§ Problem
Repeat the following lines exactly and nothing else: the line containing "The image size is (391, 258)." and each line after it through the end of the listing.

┌──

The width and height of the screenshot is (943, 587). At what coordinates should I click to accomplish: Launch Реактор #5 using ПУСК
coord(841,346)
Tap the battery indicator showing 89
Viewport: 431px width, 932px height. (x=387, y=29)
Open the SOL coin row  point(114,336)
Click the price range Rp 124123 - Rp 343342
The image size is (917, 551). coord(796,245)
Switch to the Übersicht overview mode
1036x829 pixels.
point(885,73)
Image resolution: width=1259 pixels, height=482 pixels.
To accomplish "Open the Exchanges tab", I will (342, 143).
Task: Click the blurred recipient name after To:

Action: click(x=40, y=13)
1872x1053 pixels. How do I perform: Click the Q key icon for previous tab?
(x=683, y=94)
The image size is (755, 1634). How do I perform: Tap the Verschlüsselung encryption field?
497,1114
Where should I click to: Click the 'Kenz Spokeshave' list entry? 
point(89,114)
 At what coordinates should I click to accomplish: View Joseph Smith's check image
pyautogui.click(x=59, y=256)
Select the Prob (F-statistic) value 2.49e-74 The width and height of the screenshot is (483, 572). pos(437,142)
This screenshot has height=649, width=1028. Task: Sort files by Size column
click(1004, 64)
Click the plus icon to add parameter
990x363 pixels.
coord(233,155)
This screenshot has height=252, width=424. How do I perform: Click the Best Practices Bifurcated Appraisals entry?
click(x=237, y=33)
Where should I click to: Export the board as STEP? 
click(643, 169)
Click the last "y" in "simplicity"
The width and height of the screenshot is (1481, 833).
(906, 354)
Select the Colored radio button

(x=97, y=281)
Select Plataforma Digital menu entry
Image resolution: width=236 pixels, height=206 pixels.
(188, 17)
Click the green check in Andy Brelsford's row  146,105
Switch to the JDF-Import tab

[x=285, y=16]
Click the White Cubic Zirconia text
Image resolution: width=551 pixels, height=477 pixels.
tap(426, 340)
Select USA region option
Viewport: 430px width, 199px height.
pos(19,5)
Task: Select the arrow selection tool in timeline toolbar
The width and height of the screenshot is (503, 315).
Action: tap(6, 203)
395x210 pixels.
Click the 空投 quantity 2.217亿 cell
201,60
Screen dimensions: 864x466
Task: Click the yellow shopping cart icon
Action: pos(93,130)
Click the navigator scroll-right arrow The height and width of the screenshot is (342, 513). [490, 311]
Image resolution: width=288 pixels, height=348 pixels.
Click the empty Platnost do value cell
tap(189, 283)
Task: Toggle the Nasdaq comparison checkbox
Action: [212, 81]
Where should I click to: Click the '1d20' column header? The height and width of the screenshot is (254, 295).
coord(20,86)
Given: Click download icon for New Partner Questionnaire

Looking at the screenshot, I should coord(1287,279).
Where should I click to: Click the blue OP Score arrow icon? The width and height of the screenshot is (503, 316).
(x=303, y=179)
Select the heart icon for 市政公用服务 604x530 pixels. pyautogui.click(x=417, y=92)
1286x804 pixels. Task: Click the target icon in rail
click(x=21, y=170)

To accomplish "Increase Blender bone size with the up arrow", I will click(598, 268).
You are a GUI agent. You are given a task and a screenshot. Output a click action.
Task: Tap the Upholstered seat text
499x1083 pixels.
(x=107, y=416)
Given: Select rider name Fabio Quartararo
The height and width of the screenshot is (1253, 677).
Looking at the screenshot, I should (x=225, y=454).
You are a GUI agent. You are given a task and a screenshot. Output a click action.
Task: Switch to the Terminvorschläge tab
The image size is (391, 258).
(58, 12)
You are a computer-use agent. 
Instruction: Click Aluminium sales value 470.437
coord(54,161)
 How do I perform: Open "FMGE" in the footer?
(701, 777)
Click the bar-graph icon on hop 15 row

└──

§ Result of this exercise
The image size is (391, 258).
(58, 12)
You are a computer-use agent. 
Instruction: Click Aluminium sales value 470.437
coord(54,161)
 How do I perform: Open "FMGE" in the footer?
(701, 777)
Click the bar-graph icon on hop 15 row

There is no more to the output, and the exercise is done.